満月のせいにしながら今日あたり告白してもよかったのにね
「えーっ? あんたたちまだつきあってないの!?」
サチはアイスラテをかき混ぜながら大きな声を出した。
「別にいいんだってば! この状態が楽しいんだから」
そう答えたけれど、わたしは実のところ何も言い出さない彼にいい加減しびれを切らしていた。もちろん。
彼は特に内向的で無口というわけではない。だいたい話をするようになったのだって、それまでお互いの名前を知っている程度だったのに、ある日わたしが着ていたインディーズバンドのTシャツを見て、彼の方からいきなり声をかけてきたのだ。
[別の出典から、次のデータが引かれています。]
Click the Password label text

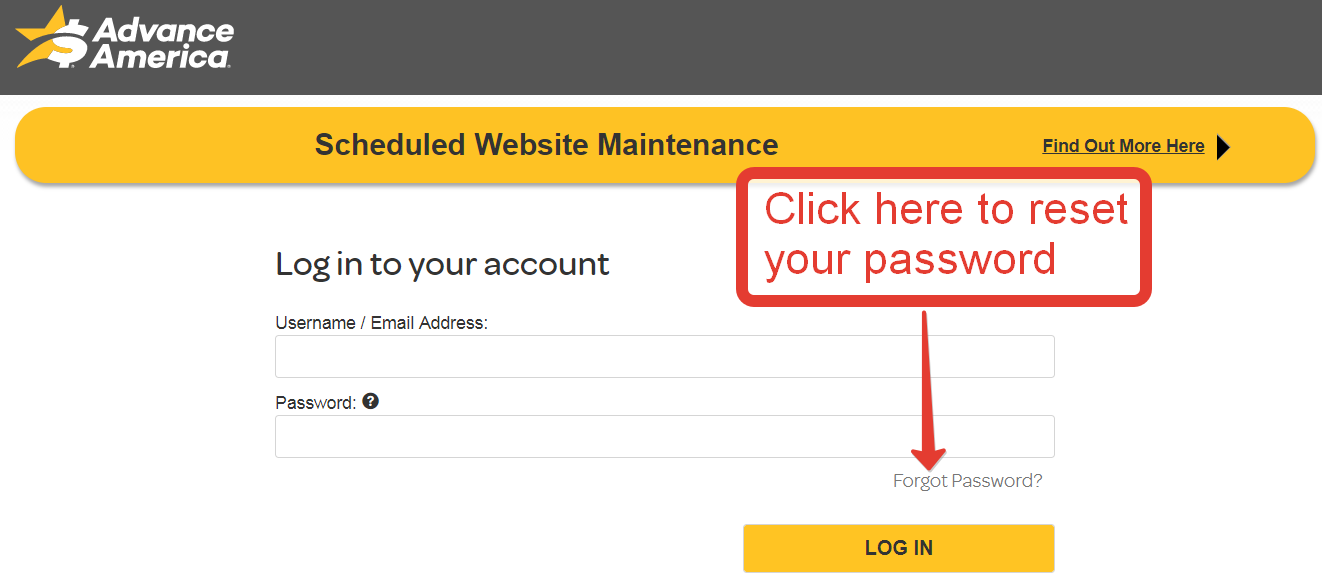pyautogui.click(x=315, y=403)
音楽やら小説やら映画やら、いろいろと好みが合うということに気づいたわたしたちは、本の貸し借りをしたりライブを観に行ったり、たびたび会うようになった。
昨日は軽く食事をしてから、ユーロスペースに映画を観に行った。映画館は寒いほど冷房が効いていて、映画が終わって外に出ると、べったりと生あたたかい空気がむしろ気持ちよく感じるくらいだった。時計は21時30分をさしている。そのまま帰るにはちょっと早い時間だ。もし二人が付き合っているのならば。
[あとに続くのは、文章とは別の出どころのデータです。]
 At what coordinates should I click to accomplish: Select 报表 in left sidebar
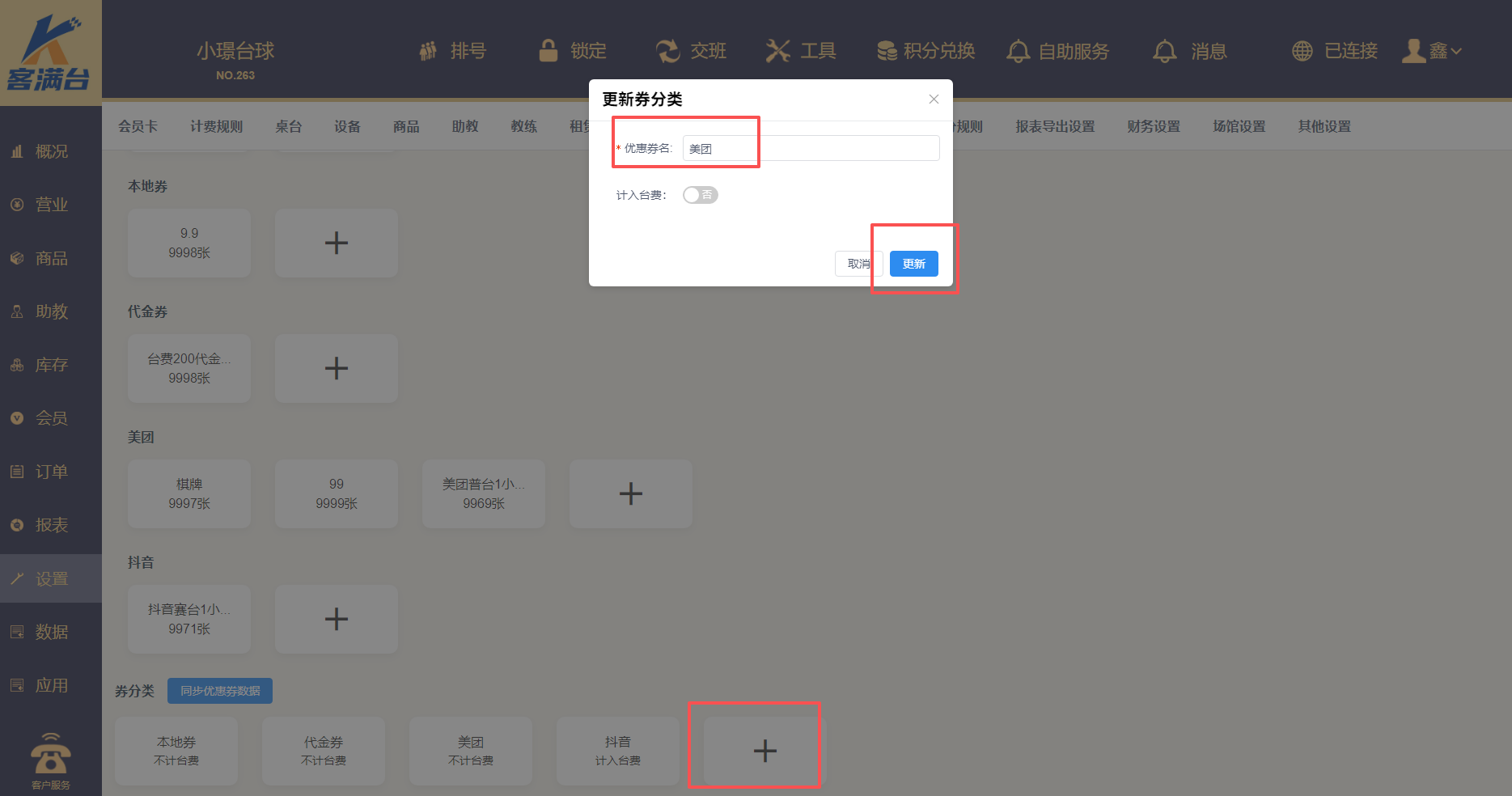[51, 525]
映画の内容が明るいものではなかったせいか、二人ともなんとなく黙ったまま歩いた。ふと空を見ると、オレンジ色のまんまるい月が出ている。そういえば今日は満月だった。妙にお腹が空く日だなと思っていたのだが、そのせいなのかもしれない。
「ねえ、なんかお腹空かない?」
「え? さっきカレー食ったばっかなのに、お前もう腹減ったの?」
「満月の日ってすごい食べちゃうような気がするんだよね。そんなことない?」
「お前いつだって食欲あるじゃん。満月とか関係ないっしょ」
彼は笑いながら言った。わたしもつられて笑ってしまう。こんな風にどうってことのない会話が楽しくて、走り出したいほどに嬉しくなる。でも、だんだんそれだけでは満足できなくなってしまう。そう感じているのはわたしだけなのだろうか。
「もう待ってないで自分から言っちゃえばいいのにー」
わたしの気持ちを見透かしたようにサチが言う。
「だから別にいいって言ってるでしょ。それにわたしはそういうキャラじゃないもん。知ってるくせに」
来月の満月までに関係は変化するだろうか。月が太っていくにつれて気持ちが溢れそうになったら、もうわたしから言うしかないのかもしれない。今夜は月がきれいだね、と。